Jal El Dib or Jal Ed Dib (جل الدّيب) is a Lebanese city in the kaza of Matn in the Mount Lebanon Governorate 11 kilometers north of the capital city of Beirut. Its inhabitants are almost predominantly Maronite Catholic.

==History==

Jal el Dib was originally a small village that grew in population and importance as a result of its strategic location. During the Ottoman Empire era, the town was a major stopping point for caravans traveling along the Beirut-Tripoli road. With the arrival of the French mandate in the early 20th century, the town continued to flourish and became an important commercial center.

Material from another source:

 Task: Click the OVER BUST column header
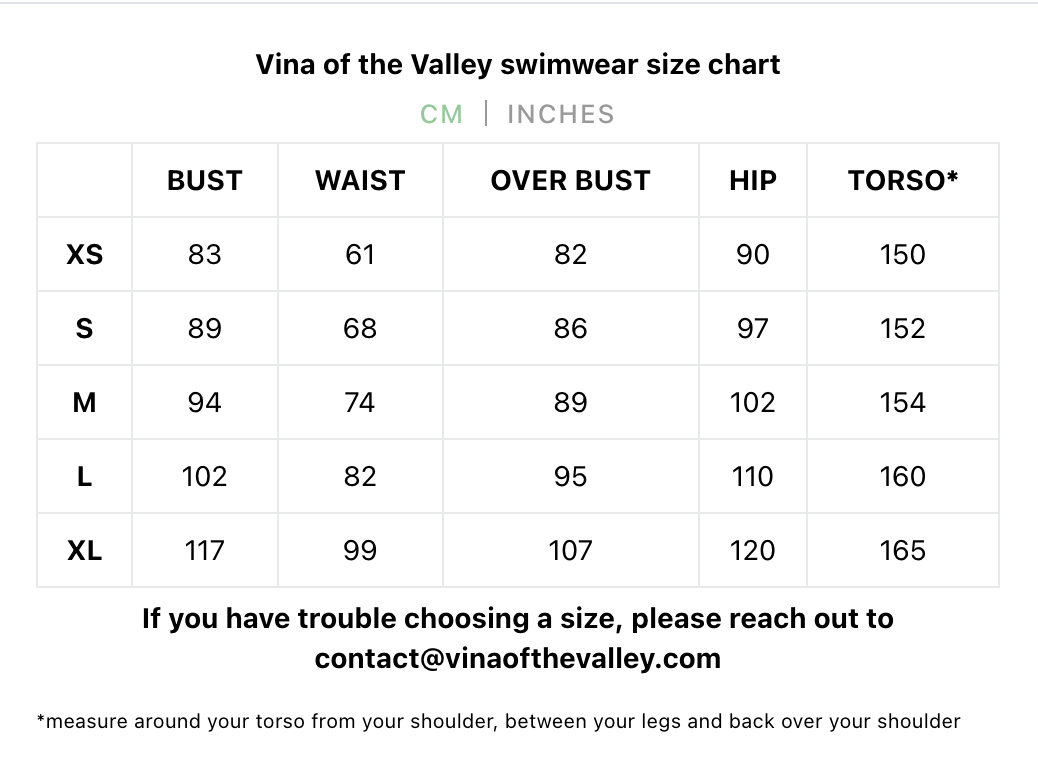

==Culture and attractions==

Jal el Dib is a diverse and multicultural town, with residents from various religious and ethnic backgrounds. The town is home to several places of worship, including churches, mosques, and a synagogue. There are also numerous restaurants and cafes, offering a wide variety of Lebanese and international cuisine.

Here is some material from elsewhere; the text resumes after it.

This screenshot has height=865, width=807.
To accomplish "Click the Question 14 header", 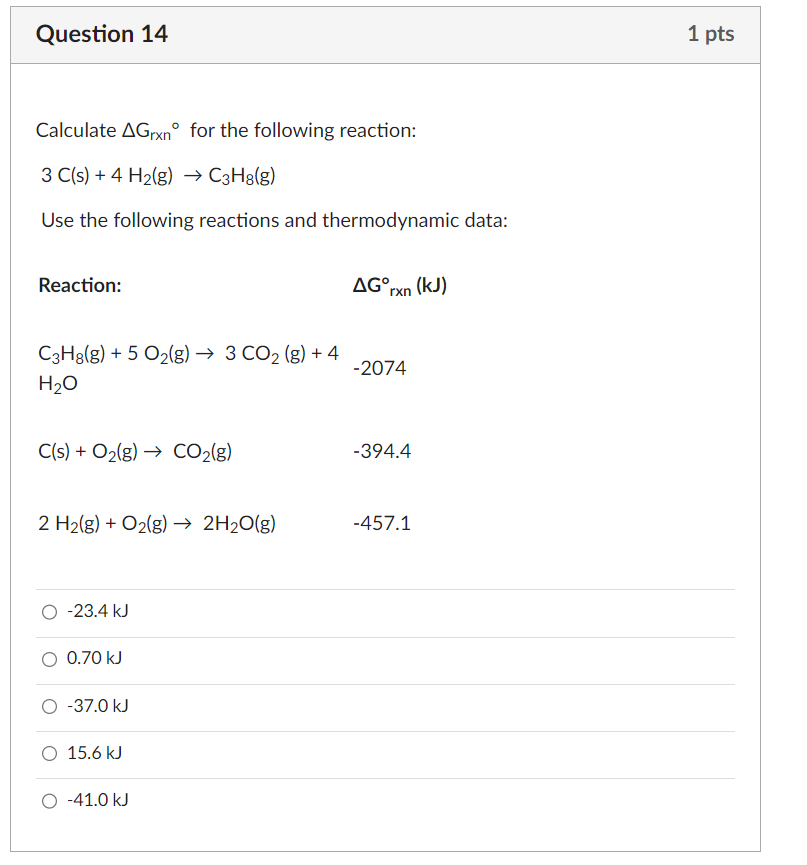I will pyautogui.click(x=102, y=33).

One of the most notable attractions in Jal el Dib is the Saint Joseph University Campus, which is located in the town's southern outskirts. The campus is home to several faculties and institutes, including the Faculty of Engineering, the Institute of History, and the Institute of Political Science.

Another popular attraction in Jal el Dib is the Jal el Dib Bridge, which spans the Nahr el Kalb river. The bridge is a historic site, with inscriptions dating back to ancient times.

==Transportation==

Jal el Dib is well-connected to other parts of Lebanon via the Beirut-Tripoli highway, which runs through the town. The town is also served by several local buses and taxis, providing easy access to neighboring areas.